We have investigated the broad utility of CLR01 against different forms of aggregated α-syn which complements previous work on other amyloid assembly inhibitors. For example, epigallocatechin-3-gallate (EGCG) has been shown to bind α-syn inhibiting its aggregation42,43. It has also been shown to be protective in vitro44 and has shown promise by restoring MPTP-induced neuronal loss45 and reducing peripheral immune response after MPTP treatment46 in mouse models. The relatively small size of CLR01 allows it to be internalized into cells as has been shown in our study and by others47, providing an advantage over antibody based therapies, which generally target external epitopes, and are therefore unable to fully tackle toxic intracellular α-syn species. Taken together, these data in diverse in vitro and in vivo preclinical models suggest that molecular tweezers are highly promising candidates for the treatment of PD.


Study design

Sample size was determined according to the experimental paradigm. Sixteen animals were bread to account for loss of animals during ageing and avoid n < 10 at the end of the study where behavioral differences of ageing cohorts were investigated. Any animals showing any welfare issues were taken off the study, otherwise animals remained in the sample. For neuropathological examination four to five animals were bred per condition in order to avoid n < 3. For iPSC culture, three to four independent control lines were used in order to ensure n ≥ 3. For biochemical analysis of recombinant or biological material, three independent experiments were performed on three independent samples.

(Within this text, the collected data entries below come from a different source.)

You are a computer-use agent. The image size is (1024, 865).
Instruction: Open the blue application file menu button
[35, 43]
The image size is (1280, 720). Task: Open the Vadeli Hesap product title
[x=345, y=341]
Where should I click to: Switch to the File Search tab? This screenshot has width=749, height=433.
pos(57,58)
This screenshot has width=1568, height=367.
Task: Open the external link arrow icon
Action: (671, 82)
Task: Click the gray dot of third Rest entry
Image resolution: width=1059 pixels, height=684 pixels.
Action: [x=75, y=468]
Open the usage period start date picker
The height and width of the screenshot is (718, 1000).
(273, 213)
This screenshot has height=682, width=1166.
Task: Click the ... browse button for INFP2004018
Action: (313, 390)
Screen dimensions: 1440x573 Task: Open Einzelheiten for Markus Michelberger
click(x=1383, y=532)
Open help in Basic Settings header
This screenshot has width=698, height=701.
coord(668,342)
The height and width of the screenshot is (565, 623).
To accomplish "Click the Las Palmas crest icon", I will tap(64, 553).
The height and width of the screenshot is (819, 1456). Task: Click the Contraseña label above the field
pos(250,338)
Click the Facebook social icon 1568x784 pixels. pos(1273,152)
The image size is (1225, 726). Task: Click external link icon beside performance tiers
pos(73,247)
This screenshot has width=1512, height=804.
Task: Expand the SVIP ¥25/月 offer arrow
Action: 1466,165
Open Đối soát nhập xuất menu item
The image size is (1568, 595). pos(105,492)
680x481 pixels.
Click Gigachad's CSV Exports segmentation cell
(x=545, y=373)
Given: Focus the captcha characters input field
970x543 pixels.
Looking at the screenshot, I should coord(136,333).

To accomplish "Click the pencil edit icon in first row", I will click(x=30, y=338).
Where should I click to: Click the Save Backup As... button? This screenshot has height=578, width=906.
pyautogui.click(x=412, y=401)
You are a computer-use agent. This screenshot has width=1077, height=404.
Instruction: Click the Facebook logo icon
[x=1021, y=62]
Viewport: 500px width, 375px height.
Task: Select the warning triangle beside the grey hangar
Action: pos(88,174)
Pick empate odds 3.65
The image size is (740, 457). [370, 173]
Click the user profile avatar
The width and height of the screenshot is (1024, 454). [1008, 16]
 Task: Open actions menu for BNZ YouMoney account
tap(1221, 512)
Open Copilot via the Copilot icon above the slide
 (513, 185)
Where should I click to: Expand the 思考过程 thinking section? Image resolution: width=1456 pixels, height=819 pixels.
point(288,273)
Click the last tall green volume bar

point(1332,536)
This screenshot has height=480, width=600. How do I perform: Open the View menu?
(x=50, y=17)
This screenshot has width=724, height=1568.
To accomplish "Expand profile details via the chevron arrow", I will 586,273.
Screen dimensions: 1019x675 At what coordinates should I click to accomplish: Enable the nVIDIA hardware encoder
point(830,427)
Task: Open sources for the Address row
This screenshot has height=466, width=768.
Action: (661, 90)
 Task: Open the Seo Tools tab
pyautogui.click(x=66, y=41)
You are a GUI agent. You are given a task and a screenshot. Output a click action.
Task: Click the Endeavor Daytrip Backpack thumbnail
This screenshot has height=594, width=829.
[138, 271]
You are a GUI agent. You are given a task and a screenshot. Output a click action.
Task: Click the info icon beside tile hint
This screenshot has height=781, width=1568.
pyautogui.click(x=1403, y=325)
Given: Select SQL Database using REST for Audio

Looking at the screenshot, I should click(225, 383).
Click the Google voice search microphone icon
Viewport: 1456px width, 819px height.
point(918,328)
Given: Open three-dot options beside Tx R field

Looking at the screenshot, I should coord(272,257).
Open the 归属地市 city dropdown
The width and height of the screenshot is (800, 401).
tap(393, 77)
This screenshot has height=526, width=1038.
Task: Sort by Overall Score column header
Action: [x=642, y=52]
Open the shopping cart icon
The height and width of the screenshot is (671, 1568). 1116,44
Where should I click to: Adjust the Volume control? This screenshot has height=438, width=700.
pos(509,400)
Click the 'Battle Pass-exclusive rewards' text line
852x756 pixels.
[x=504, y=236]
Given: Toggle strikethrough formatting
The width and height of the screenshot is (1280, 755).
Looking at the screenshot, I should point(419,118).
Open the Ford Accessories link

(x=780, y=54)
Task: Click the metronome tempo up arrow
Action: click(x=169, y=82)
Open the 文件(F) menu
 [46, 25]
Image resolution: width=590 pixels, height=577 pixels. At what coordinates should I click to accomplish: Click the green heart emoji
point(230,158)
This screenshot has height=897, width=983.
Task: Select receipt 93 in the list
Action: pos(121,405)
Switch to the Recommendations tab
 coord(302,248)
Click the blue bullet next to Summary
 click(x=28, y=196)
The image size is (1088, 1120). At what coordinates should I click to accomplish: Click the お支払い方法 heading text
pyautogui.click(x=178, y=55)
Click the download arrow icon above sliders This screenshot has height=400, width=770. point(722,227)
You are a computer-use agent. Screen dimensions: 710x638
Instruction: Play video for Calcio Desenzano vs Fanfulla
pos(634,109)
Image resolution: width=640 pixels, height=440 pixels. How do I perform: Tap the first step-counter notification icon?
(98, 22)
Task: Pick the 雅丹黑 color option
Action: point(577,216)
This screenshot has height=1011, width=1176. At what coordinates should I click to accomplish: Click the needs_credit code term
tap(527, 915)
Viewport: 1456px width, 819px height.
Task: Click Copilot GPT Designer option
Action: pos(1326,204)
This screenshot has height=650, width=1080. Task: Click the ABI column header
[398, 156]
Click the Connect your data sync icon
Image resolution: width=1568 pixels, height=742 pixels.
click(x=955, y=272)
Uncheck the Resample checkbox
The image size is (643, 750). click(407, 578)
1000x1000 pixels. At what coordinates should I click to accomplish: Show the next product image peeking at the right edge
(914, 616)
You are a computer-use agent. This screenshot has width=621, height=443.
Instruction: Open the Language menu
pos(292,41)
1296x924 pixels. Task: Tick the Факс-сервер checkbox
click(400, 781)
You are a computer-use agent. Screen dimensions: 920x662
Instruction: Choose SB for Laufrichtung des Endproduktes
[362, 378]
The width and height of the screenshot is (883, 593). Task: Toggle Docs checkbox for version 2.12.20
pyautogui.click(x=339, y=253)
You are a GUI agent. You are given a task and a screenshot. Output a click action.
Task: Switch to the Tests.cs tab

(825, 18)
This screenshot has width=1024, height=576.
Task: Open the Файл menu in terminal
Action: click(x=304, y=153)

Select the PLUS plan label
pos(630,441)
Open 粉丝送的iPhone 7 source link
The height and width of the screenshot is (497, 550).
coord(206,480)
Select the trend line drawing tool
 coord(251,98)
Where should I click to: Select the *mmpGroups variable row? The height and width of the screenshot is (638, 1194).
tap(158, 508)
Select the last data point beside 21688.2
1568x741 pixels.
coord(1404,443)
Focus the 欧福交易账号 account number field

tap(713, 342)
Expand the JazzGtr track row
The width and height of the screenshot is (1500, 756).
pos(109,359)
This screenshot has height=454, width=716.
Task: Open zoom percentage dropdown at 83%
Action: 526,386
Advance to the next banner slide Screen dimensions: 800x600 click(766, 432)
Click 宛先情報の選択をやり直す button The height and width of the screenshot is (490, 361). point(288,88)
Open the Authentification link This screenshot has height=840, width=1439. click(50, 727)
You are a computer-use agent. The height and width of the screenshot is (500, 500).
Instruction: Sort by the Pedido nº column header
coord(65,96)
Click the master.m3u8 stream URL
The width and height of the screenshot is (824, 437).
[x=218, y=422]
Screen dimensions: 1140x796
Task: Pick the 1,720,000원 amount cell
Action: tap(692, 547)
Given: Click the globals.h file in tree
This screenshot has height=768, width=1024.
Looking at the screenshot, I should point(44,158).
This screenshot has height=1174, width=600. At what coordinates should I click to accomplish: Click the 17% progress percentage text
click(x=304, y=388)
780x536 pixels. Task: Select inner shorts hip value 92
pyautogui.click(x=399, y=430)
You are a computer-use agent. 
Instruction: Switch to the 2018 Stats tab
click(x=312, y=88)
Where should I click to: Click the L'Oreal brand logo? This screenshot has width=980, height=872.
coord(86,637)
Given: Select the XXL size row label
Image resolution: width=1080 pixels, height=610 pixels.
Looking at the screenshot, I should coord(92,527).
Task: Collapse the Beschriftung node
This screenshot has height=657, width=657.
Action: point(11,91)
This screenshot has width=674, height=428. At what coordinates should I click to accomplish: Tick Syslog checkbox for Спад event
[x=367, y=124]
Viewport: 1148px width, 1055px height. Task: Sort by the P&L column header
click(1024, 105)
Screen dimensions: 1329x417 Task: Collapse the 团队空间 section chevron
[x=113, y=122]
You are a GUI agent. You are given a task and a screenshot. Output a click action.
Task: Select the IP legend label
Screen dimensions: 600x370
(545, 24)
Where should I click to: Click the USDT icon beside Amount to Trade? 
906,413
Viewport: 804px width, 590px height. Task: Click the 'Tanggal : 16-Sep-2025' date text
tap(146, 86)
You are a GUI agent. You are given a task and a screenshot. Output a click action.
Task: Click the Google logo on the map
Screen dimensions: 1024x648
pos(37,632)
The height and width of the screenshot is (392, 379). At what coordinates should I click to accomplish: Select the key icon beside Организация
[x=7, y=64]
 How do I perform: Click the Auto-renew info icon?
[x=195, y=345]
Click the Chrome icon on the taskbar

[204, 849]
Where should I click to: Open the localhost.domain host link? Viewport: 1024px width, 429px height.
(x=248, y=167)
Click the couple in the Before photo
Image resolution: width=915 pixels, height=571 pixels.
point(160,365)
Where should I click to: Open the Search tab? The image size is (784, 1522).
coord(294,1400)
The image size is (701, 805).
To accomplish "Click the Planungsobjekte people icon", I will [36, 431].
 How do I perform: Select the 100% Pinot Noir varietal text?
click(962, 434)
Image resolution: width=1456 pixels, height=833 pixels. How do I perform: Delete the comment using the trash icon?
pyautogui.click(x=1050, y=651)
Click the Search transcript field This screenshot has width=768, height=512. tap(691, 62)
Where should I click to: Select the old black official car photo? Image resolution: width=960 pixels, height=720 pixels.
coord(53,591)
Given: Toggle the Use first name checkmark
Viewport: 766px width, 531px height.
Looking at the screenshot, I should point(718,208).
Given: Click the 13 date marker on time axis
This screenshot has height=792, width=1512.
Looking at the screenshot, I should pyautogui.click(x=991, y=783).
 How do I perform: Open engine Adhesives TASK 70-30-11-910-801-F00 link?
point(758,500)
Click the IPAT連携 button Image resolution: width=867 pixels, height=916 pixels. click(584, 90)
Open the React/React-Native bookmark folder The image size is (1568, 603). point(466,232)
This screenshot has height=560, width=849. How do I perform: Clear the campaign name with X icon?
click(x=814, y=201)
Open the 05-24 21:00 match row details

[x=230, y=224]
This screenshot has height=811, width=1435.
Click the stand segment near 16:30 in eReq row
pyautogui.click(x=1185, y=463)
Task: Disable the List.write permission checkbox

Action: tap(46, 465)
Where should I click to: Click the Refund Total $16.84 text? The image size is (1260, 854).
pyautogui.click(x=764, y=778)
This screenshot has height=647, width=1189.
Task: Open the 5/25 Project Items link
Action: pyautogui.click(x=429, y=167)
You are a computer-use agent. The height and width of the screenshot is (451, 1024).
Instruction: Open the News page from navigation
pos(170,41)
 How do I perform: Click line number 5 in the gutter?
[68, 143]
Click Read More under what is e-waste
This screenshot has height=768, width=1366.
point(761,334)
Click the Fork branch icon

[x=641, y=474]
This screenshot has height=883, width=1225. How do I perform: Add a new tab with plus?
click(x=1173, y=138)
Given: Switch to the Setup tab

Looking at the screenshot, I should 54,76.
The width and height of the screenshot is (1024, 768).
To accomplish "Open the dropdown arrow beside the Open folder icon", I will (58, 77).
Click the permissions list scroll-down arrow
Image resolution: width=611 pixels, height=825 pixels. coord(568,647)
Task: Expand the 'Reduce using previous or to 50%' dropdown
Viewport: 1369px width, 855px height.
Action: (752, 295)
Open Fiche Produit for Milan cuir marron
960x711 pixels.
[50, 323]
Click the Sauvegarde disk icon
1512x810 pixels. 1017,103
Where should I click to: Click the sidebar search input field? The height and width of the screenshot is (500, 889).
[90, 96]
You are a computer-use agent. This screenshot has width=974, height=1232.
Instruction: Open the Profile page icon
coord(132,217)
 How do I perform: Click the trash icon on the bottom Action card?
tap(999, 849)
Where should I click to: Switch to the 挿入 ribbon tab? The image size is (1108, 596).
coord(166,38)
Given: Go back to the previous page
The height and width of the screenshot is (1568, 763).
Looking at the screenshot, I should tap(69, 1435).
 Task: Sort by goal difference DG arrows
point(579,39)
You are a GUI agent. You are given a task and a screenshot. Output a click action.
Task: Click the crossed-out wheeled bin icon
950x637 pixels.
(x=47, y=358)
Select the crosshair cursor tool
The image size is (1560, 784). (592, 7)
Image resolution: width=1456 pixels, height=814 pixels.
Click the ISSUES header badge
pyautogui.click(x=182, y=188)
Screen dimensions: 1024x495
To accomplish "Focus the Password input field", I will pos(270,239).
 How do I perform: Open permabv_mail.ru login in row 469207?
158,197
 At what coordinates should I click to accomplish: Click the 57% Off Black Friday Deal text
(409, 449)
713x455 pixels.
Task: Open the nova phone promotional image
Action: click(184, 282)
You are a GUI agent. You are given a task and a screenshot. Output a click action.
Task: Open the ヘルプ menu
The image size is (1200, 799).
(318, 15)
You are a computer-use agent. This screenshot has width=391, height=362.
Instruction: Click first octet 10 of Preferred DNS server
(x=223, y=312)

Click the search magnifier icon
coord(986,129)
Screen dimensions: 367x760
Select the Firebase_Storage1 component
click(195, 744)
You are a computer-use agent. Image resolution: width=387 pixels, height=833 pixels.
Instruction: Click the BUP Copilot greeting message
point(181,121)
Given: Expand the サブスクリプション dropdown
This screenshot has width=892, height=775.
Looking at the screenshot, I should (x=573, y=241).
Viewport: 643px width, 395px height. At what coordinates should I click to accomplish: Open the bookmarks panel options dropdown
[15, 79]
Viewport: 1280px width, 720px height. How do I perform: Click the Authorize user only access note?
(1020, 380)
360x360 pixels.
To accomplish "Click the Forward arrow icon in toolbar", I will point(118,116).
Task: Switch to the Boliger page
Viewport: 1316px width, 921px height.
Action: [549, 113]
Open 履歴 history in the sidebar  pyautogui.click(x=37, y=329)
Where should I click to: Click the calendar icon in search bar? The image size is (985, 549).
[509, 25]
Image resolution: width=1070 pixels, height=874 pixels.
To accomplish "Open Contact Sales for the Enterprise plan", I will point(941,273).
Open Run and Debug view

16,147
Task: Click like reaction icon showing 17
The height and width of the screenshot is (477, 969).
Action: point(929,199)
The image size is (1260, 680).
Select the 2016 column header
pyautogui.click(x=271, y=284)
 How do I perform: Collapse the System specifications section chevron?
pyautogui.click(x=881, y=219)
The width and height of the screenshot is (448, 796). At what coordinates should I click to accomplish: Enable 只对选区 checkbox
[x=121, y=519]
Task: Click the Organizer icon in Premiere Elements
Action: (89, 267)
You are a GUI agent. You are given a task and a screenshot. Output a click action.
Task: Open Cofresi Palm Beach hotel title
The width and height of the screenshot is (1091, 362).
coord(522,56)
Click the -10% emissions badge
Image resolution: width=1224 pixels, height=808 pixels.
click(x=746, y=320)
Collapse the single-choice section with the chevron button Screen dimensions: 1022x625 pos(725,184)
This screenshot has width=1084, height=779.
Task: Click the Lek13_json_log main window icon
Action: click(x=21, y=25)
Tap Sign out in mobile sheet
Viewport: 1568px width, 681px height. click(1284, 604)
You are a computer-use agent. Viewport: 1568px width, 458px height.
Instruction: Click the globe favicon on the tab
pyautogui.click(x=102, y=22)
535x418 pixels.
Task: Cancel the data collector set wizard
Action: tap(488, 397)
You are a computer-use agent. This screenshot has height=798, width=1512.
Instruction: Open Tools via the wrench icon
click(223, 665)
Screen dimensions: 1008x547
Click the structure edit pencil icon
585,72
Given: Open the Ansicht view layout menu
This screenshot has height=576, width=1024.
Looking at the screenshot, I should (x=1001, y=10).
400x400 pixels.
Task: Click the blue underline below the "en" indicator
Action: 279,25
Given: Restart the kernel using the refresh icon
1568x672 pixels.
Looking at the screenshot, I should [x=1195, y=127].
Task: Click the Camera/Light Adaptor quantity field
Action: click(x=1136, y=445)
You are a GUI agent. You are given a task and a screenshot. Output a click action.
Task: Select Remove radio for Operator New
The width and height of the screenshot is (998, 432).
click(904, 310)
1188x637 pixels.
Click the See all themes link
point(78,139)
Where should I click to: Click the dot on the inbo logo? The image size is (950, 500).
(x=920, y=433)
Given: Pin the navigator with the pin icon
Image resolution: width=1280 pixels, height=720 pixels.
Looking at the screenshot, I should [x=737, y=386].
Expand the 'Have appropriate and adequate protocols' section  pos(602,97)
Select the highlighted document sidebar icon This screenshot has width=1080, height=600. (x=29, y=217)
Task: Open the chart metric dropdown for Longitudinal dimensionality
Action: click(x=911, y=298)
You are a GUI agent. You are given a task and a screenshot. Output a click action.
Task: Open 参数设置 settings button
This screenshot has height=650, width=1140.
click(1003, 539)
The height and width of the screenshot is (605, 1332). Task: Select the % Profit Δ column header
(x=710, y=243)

Treatments were administered blindly by coding of the different groups into numbers. Samples were blinded by taping over identifiers, to avoid bias when sampling. For EM imaging, four independent fields were imaged and a representative image was shown. For cell imaging, three to nine independent fields of view were analyzed per well and one to two wells were analyzed per condition and control line. For tissue analysis, two to four independent fields (i.e., at least 100 µm apart to avoid re-sampling) of anterior SN were analyzed, and for puncta counts associated with TH+ cells, 25 neurons were sampled across the SNc. For blood–brain barrier experiments, one radioactivity value was obtained per brain and animal. For behavior and stereology, sampling is described in their particular methods section.

Electron microscopy

Ten microliters of 0.2 mg/ml sample were applied to glow-discharged, carbon-coated EM grids (TAAB). Samples were incubated for 2 min on the grids at room temperature (RT), followed by 2% uranyl acetate staining for 10 s. Samples were rinsed with water, dried, and stored at RT for analysis. Images were acquired with a FEI Tecnai 12 transmission EM (120 kV) with a Gatan US1000 camera.

α-Syn aggregation

α-Syn (2 mg/ml; Peptide) were shaken at 37 °C and 250 r.p.m. for as many days as described in each case, to induce aggregation of α-syn. To produce oligomers, α-syn was shaken at 1 mg/ml and for 3 days (Supplementary Fig. 16A).

PLA, immunofluorescence, and immunohistochemistry

AS-PLA experiments were performed using the Duolink kits (Sigma) according to the manufacturer’s instructions17,18. An α-syn antibody (mouse monoclonal anti-α-syn4D6, ab1903, Abcam, 1:2000), was used to prepare conjugates using Duolink Probemaker Plus and Minus kits. For α-syn-dynein and α-syn-kinesin interaction experiments, we used the same α-syn antibody with monoclonal antibodies targeting dynein and kinesin (mouse monoclonal anti-dynein MAB1618 and anti-kinesin MAB1614 from Millipore, respectively, both 1:100). For fluorescent AS-PLA of brain extracts and cell samples, samples were fixed in 4% paraformaldehyde (PFA). All samples were incubated with Duolink block solution at 37 °C for 1 h and then with α-syn conjugates diluted in Duolink PLA diluent overnight (ON) at 4 °C. Samples were washed with tris buffered saline (TBS) containing 0.05% Tween-20 (TBS-T) and incubated with Duolink ligation reagents for 1 h at 37 °C, washed four times with TBS-T, and then incubated with Duolink amplification reagents for 2.5 h at 37 °C. Samples were washed and then mounted in FluorSave (Calbiochem).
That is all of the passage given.